ドル・円は今年2月から3月にかけて新型コロナウイルスの感染拡大による危機を受け、112円前半から101円前半に急落。その後、111円後半に戻す乱高下がみられました。4月以降は徐々に落ち着きを取り戻し、底堅く推移しています。6月には108円半ばに浮上した半面、足元は106円台に下げましたが、おおむね107円台を中心に狭いレンジ内での一進一退が続いています。


値動きだけみれば凪(なぎ)のようですが、実際にはそうとも言えません。足元では欧州連合(EU)の復興基金をめぐる論議がユーロを5月以降に7%超も押し上げました。また、世界経済の早期正常化を左右するワクチン開発の観測は株高要因となり、リスク選好的なムードを広げます。中国の上海総合指数も強含み、7月に入って15%も上昇。これらはいずれもリスクオンのドル売りをもたらす要因です。

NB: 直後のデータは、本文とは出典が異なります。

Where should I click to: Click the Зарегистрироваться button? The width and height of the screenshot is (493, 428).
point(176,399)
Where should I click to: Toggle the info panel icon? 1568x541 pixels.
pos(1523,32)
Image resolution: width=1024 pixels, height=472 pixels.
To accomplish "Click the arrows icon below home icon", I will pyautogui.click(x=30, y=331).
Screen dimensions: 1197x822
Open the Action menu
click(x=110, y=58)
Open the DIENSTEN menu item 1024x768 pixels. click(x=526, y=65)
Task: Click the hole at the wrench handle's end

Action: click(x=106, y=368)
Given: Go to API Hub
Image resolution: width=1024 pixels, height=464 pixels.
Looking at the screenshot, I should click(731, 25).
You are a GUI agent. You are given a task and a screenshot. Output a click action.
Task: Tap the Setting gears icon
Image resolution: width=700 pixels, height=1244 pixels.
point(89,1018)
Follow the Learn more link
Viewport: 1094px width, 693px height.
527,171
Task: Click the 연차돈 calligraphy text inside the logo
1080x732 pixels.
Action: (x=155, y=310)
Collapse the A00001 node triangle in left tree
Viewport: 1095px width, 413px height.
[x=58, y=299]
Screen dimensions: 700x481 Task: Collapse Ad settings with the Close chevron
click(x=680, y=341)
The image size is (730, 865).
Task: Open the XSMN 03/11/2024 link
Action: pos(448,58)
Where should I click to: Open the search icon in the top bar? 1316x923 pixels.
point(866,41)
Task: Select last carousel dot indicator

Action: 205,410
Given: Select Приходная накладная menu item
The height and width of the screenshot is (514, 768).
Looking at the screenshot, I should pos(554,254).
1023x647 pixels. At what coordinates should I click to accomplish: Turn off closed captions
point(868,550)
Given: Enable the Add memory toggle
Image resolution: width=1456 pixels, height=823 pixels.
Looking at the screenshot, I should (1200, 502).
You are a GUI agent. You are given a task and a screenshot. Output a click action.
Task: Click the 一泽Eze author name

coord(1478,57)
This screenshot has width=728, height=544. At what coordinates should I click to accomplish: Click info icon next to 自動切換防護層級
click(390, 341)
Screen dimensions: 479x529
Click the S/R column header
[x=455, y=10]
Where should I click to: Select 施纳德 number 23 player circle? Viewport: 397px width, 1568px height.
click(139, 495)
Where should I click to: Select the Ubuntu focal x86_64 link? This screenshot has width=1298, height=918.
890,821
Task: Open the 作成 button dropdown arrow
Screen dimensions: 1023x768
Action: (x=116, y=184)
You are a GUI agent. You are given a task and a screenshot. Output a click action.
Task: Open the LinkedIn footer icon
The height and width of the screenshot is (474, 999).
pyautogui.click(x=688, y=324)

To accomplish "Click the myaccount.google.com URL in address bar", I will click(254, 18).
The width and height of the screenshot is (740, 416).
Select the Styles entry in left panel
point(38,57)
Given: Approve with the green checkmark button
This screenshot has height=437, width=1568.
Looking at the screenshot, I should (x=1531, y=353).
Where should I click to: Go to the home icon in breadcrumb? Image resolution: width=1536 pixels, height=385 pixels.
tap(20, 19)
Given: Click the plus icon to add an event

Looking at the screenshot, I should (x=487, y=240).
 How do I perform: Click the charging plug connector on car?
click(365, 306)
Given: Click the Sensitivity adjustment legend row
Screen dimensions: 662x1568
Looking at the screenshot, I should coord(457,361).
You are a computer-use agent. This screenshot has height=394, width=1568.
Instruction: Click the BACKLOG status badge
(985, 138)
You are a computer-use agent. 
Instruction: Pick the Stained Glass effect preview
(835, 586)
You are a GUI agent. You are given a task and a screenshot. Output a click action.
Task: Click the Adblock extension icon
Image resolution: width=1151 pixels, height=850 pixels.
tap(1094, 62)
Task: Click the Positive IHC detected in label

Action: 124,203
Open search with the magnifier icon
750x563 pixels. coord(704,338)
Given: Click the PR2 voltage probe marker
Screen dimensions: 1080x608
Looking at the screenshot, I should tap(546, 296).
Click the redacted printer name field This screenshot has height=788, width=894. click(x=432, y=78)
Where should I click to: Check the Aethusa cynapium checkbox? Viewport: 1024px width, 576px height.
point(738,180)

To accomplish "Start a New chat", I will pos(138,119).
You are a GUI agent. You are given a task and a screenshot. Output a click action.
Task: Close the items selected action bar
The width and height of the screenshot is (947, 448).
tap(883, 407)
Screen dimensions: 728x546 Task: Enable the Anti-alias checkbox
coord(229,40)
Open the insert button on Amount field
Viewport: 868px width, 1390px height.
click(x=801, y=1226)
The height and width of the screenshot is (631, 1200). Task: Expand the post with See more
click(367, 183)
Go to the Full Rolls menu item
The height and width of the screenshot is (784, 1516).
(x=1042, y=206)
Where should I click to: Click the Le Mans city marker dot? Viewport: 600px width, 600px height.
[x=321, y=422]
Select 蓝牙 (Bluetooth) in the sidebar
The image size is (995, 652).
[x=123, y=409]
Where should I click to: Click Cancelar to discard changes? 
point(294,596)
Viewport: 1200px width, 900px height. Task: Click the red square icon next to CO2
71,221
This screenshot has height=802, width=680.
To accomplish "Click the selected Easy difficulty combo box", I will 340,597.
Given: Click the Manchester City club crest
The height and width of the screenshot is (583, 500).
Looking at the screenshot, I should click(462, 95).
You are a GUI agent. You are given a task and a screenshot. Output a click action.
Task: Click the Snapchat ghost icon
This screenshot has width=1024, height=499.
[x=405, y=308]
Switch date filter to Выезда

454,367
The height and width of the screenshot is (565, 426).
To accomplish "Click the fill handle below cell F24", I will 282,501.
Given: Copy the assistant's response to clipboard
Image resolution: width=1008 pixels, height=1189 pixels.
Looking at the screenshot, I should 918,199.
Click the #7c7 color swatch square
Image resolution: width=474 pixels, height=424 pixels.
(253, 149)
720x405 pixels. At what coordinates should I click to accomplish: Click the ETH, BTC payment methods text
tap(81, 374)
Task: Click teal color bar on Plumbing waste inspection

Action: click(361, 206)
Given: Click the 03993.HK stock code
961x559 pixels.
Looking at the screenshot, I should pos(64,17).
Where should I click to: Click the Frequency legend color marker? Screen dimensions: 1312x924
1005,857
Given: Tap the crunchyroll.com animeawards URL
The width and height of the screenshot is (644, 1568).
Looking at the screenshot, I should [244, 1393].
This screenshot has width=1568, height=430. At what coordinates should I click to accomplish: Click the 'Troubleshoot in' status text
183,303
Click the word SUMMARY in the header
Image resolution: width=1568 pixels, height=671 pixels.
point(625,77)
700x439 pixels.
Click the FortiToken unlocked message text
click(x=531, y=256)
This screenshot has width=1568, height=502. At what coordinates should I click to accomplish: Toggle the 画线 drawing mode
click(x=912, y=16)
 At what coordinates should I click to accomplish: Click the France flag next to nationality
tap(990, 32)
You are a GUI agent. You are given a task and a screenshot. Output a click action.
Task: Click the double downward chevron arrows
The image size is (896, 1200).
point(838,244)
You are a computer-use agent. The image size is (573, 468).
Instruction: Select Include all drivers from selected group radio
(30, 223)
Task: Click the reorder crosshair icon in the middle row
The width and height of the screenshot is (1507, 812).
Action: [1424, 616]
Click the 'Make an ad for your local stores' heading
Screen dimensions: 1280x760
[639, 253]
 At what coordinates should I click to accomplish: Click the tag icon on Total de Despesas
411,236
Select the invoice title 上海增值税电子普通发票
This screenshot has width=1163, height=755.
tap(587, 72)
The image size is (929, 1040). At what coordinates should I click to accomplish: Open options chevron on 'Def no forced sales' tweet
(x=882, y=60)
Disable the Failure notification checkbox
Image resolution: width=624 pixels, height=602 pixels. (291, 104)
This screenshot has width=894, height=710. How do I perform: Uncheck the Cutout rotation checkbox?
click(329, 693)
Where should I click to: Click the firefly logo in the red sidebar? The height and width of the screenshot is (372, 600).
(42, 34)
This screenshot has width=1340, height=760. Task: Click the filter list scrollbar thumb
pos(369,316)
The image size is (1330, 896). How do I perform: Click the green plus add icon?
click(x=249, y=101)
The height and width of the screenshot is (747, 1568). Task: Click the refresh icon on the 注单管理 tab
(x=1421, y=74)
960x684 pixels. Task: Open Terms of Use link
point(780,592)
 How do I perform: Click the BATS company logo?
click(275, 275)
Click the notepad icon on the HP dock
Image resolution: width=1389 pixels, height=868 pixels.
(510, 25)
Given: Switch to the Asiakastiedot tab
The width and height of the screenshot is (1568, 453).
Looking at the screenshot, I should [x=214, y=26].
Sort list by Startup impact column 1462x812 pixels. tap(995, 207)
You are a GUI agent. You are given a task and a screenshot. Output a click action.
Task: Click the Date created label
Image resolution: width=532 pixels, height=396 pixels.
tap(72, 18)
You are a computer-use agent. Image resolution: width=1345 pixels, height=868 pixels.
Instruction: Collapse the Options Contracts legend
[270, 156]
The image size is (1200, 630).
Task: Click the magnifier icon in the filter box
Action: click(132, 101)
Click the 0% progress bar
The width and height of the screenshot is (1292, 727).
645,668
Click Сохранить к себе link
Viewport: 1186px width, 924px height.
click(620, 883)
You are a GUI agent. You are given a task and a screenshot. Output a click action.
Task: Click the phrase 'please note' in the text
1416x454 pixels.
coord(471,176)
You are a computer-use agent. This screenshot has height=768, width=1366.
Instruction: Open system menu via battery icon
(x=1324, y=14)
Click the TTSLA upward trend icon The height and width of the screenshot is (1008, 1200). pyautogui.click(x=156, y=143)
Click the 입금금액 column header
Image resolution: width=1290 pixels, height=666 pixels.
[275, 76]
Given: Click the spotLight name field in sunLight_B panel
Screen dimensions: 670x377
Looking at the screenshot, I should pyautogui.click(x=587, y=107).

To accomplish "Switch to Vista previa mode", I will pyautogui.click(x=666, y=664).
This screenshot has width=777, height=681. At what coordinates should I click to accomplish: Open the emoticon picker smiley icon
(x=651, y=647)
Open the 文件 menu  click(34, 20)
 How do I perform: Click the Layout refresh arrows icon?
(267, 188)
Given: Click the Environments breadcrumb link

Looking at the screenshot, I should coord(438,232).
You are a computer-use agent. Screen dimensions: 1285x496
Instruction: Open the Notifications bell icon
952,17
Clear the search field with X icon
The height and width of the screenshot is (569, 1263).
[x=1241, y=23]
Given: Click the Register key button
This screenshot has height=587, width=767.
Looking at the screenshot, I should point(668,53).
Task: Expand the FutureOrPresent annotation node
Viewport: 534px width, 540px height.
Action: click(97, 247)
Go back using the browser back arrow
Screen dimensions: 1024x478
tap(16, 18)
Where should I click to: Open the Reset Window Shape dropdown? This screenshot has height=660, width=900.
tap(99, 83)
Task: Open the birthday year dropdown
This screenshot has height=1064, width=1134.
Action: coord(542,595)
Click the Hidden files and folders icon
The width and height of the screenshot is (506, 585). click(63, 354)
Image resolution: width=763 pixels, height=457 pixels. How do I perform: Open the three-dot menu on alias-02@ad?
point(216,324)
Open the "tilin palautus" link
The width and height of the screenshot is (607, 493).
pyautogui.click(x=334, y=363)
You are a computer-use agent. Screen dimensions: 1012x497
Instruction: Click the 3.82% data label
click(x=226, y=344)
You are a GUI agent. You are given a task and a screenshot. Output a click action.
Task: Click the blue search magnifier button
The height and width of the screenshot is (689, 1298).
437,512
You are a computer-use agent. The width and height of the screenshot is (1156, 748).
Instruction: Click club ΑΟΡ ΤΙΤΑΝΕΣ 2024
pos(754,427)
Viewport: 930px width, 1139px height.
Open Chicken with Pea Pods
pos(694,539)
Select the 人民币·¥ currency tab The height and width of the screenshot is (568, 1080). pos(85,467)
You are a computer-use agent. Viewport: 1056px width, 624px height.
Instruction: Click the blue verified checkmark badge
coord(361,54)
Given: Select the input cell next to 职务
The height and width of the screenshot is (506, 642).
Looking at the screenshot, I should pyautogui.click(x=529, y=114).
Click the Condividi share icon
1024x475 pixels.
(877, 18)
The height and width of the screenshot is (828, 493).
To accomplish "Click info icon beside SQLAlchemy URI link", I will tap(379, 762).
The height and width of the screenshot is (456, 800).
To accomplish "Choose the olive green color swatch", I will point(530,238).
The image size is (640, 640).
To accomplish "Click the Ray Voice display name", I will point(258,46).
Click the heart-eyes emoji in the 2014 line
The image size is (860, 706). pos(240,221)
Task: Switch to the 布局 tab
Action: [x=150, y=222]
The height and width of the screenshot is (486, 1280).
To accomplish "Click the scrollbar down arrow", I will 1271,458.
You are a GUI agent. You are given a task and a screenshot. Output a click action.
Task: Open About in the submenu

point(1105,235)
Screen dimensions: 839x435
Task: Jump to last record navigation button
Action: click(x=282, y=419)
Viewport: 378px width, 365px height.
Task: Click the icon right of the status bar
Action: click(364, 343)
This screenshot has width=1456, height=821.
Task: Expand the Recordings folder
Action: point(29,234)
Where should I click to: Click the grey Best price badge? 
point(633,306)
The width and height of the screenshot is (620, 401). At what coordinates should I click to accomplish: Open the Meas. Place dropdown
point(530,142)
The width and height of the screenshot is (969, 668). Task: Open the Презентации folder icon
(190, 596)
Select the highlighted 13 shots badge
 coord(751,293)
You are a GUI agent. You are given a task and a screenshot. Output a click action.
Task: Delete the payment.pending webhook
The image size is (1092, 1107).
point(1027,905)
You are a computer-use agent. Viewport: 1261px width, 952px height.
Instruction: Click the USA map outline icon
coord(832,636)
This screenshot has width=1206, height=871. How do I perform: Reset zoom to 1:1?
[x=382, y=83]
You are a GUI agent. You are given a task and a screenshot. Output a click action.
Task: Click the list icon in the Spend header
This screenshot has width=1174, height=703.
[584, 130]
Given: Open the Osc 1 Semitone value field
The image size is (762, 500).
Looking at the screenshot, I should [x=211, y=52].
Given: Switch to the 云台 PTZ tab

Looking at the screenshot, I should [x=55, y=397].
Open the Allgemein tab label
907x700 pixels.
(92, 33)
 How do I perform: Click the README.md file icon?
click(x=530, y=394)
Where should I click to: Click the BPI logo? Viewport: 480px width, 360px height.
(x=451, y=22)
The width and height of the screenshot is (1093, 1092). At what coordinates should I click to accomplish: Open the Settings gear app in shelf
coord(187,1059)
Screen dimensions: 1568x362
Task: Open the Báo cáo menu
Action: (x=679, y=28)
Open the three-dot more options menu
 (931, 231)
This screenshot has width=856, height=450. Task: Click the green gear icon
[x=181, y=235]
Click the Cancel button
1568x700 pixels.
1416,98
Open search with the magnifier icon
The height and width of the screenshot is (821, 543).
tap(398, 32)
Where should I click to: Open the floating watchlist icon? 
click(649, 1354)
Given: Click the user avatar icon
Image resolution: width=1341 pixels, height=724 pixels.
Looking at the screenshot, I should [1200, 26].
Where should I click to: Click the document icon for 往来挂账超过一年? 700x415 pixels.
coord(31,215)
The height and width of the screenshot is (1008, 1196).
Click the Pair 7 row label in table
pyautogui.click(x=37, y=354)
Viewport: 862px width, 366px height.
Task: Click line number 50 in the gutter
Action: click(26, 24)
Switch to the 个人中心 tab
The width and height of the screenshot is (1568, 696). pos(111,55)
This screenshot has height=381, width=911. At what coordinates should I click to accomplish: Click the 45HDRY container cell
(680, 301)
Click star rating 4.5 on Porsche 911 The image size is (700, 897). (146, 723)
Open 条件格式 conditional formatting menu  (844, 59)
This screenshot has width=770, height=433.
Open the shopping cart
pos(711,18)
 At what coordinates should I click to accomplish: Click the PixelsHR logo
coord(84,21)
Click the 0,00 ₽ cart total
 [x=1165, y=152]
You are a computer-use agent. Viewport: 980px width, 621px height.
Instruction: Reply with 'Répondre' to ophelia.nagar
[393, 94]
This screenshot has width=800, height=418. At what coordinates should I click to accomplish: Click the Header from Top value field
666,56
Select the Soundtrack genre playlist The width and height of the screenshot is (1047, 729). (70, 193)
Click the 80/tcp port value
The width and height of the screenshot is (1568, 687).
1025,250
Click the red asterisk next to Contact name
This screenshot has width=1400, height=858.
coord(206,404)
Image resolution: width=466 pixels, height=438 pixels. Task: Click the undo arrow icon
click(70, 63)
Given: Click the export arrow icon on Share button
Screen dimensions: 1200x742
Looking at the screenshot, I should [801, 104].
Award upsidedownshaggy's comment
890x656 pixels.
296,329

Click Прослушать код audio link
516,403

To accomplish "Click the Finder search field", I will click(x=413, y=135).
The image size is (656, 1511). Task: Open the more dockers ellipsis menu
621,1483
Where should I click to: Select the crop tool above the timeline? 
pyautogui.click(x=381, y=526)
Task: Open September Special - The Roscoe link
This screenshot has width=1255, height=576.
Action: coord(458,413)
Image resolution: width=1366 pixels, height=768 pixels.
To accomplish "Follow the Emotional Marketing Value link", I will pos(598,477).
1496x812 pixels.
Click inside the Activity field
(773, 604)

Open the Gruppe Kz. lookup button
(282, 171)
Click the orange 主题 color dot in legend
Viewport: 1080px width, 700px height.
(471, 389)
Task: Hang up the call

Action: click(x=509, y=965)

それでもドル・円が底堅く推移するのは、ドル売りと同時にリスク選好の円売りが進んでいるためです。連邦準備理事会(FRB)の緩和的な金融政策で実質ゼロ金利となり、ドルはコロナ危機で安全通貨としての役割が一層強まったことから、同様に安全通貨である円に対しては以前にもまして動きづらくなっています。というより、対円での先安観はむしろ後退する方向にあると言えるでしょう。






かといって、ドルが現時点で110円台を目指すとは想定しにくい状況です。7月2日に発表された雇用統計ぐらいまではアメリカ経済の持ち直しを裏付けているように思えたものの、最近発表された新規失業保険申請件数は予想を上回り、雇用情勢の回復の遅れが目立ち始めました。それを受けた米10年債利回りの低下により、リスクオフのドル買いも抑制されています。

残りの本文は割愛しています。